Check every line of the entries for "width", and copy the lines that hold it.

··· Entries supplied ···

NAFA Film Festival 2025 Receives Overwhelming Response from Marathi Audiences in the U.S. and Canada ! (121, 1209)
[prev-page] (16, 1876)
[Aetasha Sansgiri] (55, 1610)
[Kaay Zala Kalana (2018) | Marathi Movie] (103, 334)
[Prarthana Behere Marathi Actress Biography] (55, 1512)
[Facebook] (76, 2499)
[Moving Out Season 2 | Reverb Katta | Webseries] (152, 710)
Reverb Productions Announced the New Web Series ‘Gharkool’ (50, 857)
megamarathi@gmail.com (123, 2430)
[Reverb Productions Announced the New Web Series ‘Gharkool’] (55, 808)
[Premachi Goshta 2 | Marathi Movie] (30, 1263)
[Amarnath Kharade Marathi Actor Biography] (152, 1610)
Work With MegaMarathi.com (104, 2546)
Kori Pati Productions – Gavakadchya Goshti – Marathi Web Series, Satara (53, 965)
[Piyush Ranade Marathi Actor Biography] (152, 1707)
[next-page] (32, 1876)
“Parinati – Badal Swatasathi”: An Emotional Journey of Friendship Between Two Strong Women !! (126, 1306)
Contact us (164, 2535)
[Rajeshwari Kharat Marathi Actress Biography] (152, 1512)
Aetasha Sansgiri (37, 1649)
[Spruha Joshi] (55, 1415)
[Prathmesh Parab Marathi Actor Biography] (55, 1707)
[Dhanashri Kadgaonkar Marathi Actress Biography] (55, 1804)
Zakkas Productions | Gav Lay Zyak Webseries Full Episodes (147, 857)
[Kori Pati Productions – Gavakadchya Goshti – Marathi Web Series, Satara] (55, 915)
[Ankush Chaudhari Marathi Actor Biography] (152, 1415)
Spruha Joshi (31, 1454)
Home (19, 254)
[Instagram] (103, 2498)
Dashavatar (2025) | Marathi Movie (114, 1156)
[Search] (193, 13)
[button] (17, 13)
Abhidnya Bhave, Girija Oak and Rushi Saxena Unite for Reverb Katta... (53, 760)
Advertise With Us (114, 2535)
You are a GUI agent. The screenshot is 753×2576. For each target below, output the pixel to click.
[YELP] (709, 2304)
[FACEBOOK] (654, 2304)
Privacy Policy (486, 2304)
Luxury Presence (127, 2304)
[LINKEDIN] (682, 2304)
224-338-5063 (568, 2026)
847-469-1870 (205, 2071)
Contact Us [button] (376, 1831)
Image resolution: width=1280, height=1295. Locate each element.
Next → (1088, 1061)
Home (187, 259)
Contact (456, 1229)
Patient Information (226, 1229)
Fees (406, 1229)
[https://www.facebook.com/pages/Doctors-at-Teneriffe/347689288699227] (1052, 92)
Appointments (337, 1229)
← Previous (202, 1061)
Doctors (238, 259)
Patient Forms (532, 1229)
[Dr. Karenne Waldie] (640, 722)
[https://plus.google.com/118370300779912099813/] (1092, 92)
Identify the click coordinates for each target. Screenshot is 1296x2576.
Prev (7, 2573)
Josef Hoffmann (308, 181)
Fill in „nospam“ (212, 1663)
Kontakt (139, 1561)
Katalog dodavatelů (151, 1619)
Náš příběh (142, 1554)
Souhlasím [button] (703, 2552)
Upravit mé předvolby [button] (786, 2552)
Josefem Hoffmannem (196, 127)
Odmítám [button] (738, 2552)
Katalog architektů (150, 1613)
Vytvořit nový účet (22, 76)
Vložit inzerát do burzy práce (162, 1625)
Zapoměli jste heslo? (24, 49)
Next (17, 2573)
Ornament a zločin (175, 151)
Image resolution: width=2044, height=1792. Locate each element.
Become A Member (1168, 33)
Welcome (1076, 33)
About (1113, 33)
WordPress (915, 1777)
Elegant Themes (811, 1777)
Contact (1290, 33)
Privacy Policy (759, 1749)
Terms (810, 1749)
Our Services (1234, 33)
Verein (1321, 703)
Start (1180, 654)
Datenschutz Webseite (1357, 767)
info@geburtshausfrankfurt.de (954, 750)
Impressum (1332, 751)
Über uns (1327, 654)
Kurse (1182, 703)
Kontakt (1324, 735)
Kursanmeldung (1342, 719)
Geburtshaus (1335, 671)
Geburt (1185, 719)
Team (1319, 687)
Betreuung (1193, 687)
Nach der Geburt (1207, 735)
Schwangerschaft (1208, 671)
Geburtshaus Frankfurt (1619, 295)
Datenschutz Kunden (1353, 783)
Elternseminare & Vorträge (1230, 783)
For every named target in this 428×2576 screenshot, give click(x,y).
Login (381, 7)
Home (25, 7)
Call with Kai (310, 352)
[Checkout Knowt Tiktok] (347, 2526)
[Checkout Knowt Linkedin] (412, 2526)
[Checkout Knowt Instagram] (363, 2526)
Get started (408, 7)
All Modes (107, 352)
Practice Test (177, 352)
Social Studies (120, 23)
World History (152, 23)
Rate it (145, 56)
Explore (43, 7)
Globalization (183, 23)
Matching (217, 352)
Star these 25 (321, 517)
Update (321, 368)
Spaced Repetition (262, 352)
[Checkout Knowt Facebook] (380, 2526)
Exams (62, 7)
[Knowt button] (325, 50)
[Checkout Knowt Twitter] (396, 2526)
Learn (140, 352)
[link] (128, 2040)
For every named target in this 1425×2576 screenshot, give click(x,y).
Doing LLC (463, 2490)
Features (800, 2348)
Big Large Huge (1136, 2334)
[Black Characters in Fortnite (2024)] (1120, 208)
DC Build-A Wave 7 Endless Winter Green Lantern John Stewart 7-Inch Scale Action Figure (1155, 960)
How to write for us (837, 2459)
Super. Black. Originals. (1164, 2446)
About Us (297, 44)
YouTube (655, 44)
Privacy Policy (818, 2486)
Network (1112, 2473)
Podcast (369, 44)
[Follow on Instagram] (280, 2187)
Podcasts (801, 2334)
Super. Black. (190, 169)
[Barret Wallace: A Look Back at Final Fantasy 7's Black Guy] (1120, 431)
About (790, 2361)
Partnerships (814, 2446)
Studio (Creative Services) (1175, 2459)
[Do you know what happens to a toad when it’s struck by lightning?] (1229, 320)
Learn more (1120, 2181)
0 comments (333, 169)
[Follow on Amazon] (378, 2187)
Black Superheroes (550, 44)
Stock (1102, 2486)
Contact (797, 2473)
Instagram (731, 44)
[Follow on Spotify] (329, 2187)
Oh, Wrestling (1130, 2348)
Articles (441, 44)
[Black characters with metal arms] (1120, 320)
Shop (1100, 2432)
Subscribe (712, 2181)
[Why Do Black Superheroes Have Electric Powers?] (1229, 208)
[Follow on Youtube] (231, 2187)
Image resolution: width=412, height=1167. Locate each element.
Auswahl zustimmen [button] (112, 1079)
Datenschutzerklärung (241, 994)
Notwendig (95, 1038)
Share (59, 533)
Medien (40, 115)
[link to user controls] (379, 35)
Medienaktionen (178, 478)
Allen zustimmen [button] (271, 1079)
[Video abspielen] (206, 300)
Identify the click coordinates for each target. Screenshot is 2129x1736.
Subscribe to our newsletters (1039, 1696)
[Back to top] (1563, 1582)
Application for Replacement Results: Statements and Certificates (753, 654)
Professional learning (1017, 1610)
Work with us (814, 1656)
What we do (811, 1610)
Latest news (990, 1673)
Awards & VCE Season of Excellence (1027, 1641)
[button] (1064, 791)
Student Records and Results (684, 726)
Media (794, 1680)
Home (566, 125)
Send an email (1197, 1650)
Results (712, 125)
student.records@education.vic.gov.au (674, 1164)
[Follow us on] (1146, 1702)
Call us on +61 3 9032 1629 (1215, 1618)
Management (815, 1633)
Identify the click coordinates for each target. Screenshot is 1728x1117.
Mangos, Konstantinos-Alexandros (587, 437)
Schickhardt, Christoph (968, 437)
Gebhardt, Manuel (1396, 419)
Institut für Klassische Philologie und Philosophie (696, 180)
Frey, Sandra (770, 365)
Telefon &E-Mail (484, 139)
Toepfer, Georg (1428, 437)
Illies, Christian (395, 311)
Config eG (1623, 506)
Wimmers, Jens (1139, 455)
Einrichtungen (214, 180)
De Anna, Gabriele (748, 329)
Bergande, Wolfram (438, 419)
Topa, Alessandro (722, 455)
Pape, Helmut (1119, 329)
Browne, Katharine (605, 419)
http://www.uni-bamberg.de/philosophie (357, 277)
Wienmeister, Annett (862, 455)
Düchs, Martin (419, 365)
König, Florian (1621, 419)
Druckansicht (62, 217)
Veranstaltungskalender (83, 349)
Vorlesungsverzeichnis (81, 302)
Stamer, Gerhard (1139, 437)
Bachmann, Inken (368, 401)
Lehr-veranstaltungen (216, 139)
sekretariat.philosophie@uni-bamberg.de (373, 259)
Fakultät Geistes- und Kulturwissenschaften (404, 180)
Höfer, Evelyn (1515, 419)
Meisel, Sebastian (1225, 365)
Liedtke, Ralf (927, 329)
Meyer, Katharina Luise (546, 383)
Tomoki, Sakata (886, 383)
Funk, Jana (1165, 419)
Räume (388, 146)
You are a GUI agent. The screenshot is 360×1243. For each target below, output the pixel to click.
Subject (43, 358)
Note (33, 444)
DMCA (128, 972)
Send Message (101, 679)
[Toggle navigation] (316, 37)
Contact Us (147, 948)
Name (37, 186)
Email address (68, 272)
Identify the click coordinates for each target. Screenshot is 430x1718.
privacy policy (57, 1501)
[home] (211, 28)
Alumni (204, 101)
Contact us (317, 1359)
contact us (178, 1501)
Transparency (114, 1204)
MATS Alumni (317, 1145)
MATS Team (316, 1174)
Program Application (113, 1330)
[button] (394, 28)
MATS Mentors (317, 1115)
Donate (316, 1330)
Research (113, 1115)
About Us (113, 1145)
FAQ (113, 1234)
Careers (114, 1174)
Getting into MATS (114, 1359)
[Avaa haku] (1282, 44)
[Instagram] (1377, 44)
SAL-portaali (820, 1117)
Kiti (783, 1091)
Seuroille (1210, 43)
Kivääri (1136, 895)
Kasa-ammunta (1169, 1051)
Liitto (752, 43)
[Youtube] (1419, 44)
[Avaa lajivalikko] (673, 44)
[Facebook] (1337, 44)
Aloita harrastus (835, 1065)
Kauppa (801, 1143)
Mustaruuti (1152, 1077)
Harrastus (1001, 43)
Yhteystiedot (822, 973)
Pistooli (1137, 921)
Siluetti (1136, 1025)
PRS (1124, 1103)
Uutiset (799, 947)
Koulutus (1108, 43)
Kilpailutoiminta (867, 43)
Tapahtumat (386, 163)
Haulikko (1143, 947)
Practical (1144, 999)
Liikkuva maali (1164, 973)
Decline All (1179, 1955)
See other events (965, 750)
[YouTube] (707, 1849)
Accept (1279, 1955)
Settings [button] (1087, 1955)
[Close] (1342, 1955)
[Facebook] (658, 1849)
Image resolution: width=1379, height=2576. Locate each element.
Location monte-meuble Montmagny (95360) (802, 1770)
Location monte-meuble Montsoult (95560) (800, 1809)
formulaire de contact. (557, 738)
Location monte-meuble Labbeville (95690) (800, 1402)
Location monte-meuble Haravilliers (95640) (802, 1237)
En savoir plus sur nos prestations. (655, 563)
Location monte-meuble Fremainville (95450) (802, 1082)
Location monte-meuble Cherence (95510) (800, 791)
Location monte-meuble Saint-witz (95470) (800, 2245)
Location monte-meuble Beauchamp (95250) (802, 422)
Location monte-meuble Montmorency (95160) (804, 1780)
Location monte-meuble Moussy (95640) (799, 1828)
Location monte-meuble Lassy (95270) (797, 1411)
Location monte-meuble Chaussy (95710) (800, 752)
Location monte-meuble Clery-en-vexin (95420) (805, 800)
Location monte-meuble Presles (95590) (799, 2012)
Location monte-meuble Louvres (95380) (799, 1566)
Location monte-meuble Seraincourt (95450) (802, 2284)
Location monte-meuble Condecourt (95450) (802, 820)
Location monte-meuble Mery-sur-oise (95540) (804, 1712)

···

[Output for this task]
Image resolution: width=1280, height=1295. Locate each element.
Image resolution: width=2044, height=1792. Locate each element.
Image resolution: width=412, height=1167. Locate each element.
Image resolution: width=1379, height=2576. Locate each element.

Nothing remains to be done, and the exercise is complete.